He is a beautiful 3 year old (neutered) boy, very good natured! loves people and dogs! but is not so great with most other cats 
He has been a indoor cat but does love to play in the garden if we are around, he loves it outside but would need lots of space to roam if to be a outdoor cat as to avoid other cats.

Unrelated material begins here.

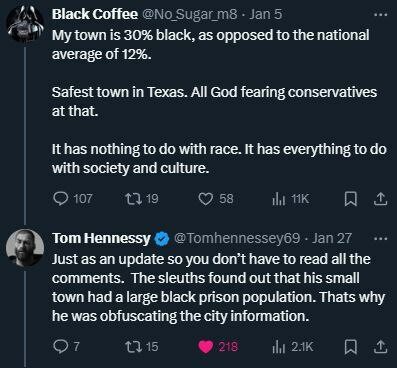Bookmark Black Coffee's tweet
Image resolution: width=397 pixels, height=368 pixels.
click(x=350, y=199)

we are in the Leeds area. I do have his papers. Just want a very loving home for him. hope someone can help


----------



## lizward (Feb 29, 2008)

Very sorry to hear this. Have you contacted the breeder? Most breeders want to take the cat back in circumstances like this.

Liz


----------



## ChinaBlue (Feb 3, 2008)

Echo Liz's comments - try the breeder first. If not you could try the Bengal Cat Club - they probably have a rehoming section.

He is a bonny boy.


----------



## codyann (Jan 8, 2011)

aww he is a stunning boy!!!! but i allready have 2 cats and i dont think my bf could cope with 3 lol is there not a rescue for benglas? so you know he will go to someone who knows what to expect from the breed? im glad that he is neutered so you know he wont be used just for breeding. i do hop eyou find his a good home soon


----------



## Plymouth Pet Sitters (Jun 22, 2011)

Aw I love Bengals, we have one that lives two doors away that is always around the street and comes in our house now and again, he is so friendly. If I didn't live so far away and he was ok with other cats (I have two myself and there are a lot around here), I would offer him a home at the drop of a hat. I'm sure you will find somebody to give him a loving home xx


----------



## karenj (Jun 24, 2011)

thank you....we got him not from the breeder and his old owner had a kitten he didnt get on with


----------



## lizward (Feb 29, 2008)

Still try the breeder. It may be that they had no idea that he was ever rehomed the first time.

Liz


----------



## Plymouth Pet Sitters (Jun 22, 2011)

Have you had any luck finding a home for Vegas yet? I've come back to the thread to check, he looks so gorgeous I hope somebody can offer him a lovely home x


----------



## karenj (Jun 24, 2011)

thank you so much everyone  we have rehomed him now with a lovely family xxx


----------



## Plymouth Pet Sitters (Jun 22, 2011)

Aw that's great news, glad you found somebody for him


----------